The Beatles’ Song and Us

In 1969, two of the Beatles, John Lennon and Paul McCartney wrote a song that came to my mind last week. The sad lyric begins like this: “Wednesday morning at five o'clock as the day begins: Silently closing her bedroom door / Leaving the note that she hoped would say more / She goes downstairs to the kitchen clutching her handkerchief / Quietly turning the backdoor key / Stepping outside she is free.”

The Beatles were singing about a girl who was making a painful break with her parents. She feels the pressing need to get away from them and find a freedom that she cannot have in the home where she grew up. The parents themselves are portrayed as uncomprehending because fixated on themselves.

The line which serves as something of a refrain says it best: “She’s leaving home where she lived for so many years alone.”

The reason why this sad ditty came to my mind recently was a leave-taking in my own home. However, you may be relieved to know that the atmosphere of this leaving was entirely different from that of the girl in the song. For one thing, this leave-taking came after so many years of living in a loving relationship with parents. For another, this departure qualified as a natural rite of passage after graduation from college and being hired in a job that means the beginning of a career.

My daughter left home at the right time in her life with the enthusiastic backing of her parents in anticipation of becoming a teacher. Of course, my wife and I felt some separation pangs but we also felt happy for our now grown-up child that she was going out into the world of work prepared for adventure and the opportunity to do some good.

Of course, this kind of leave-taking is one of the oldest stories in the world and you may wonder why it deserves retelling here. Millions of other parents have experienced the welcome departure from home of their children after the latter have come of age. In fact, for most parents with seniority, that event took place long ago. It has become part of ancient history for them.

But for me, a person who does everything later than normal people, this event has happened in my later years. Only after reaching age 73 am I old enough to see my daughter set out on her first job. It has taken me a long lifetime to arrive at this day so significant in the life of our family.

The major milestones of life can have a different resonance depending on the age at which you come to them. For me, going through the departure of my daughter at 73 hardly feels the same as it would have at age 43, for instance. Inevitably, I both experience it differently at the time and have formed a different set of reflections afterward.

My main response to this leavetaking is one of thanksgiving for longevity. When my daughter was born on New Year’s Day in 1980, I began to hope and pray for survival until she grew up. Despite being aware that most American men last until their middle seventies, I was painfully aware that many do not. For her sake and my own I wanted to enjoy good enough health to be around at least for the completion of her schooling.

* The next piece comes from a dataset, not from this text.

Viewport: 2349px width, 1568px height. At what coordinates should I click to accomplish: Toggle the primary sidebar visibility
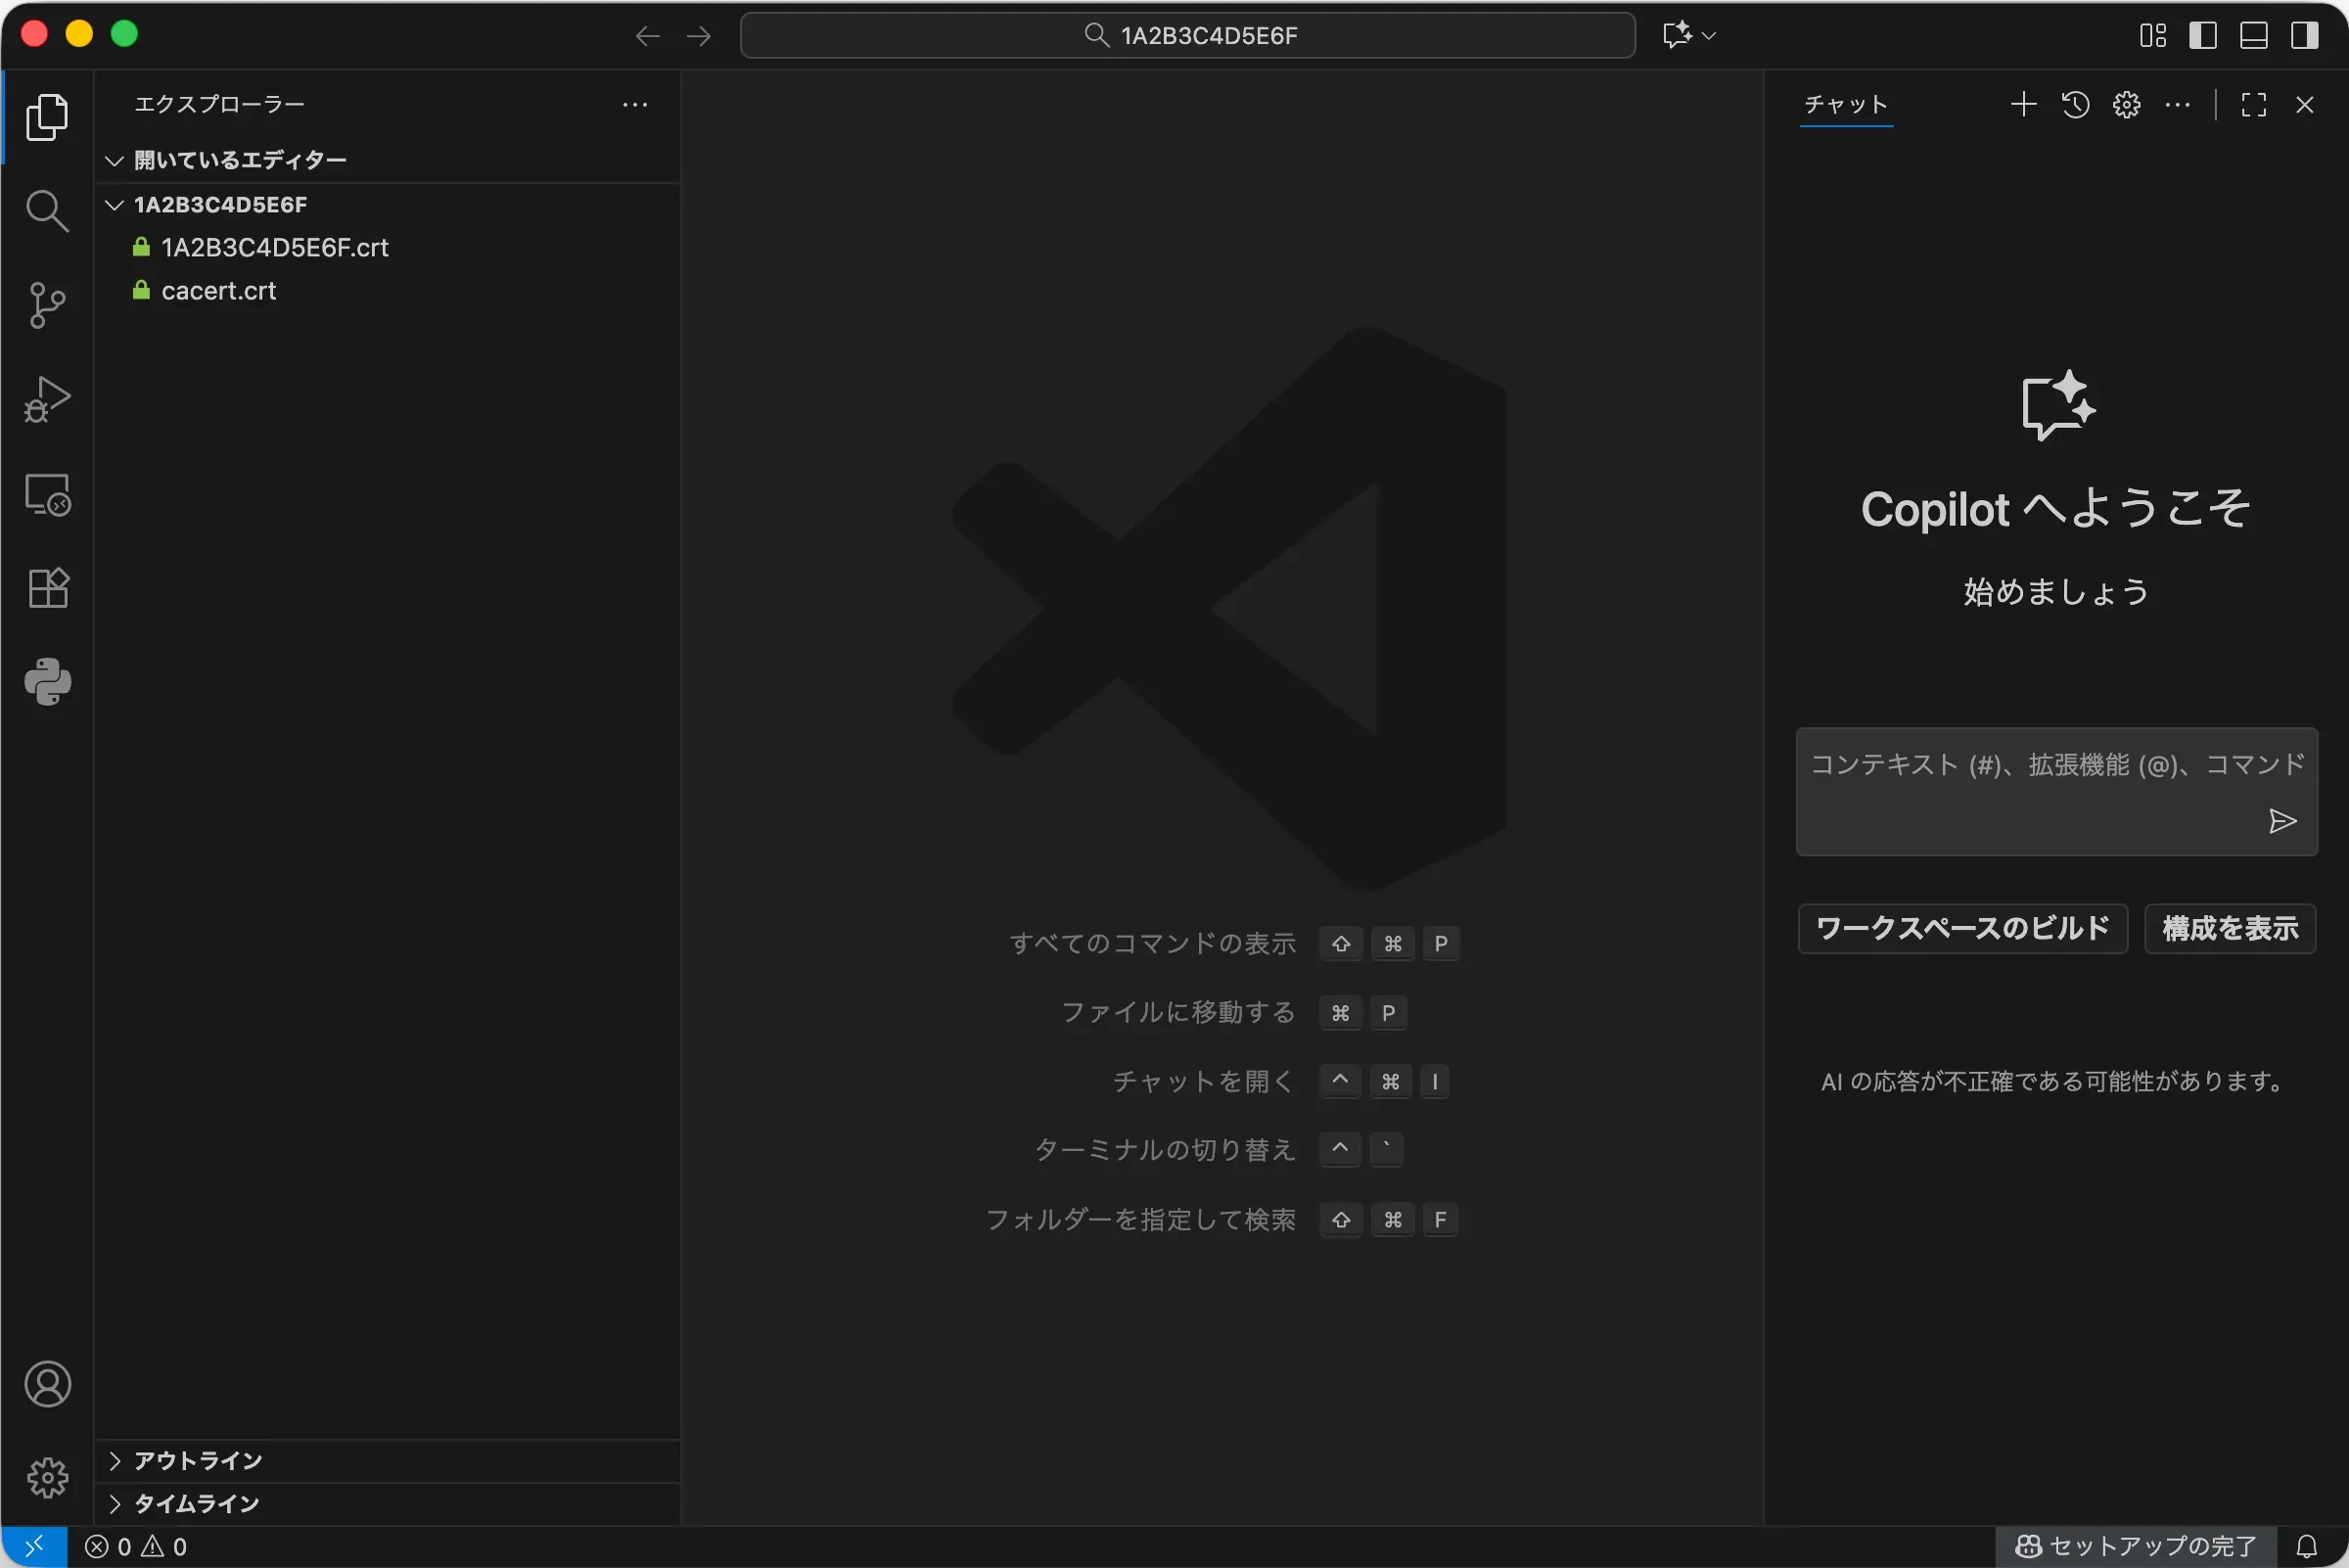pyautogui.click(x=2203, y=35)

Of course, I also feel thankful that my daughter’s upbringing was so harmonious. Unlike the girl in the Beatles’ song, she prospered at home, loving her neighborhood and making friends with a great many age peers and others. Despite having all of her schooling in the same zip code, she learned to appreciate the larger world and to face it with confidence.

That this has happened I take as a gift, the best I could have received. And for me to have been well in mind and body all during my only child’s development into a young woman gratifies me more than I can easily express. Clearly it was not my own doing; that’s why I call it a gift. The risky ride of my own growing older has carried me to an important destination.

And yet life remains vulnerable. Another of my reflections on my daughter’s departure abroad is that it could be the last time I see her. The longevity tables makes that quite unlikely; still, the thought has often occurred to me and freighted the event with extra meaning. Unlike most forty-year-old fathers, I know that the diseases associated with later life could do me in at any time.

If these latter reflections seem excessively dour, you should know that they do not depress me but rather add to my appreciation for the gift of life. I do value each day as it comes along and welcome whatever good it holds in store. That includes the day my daughter set out for life on her own.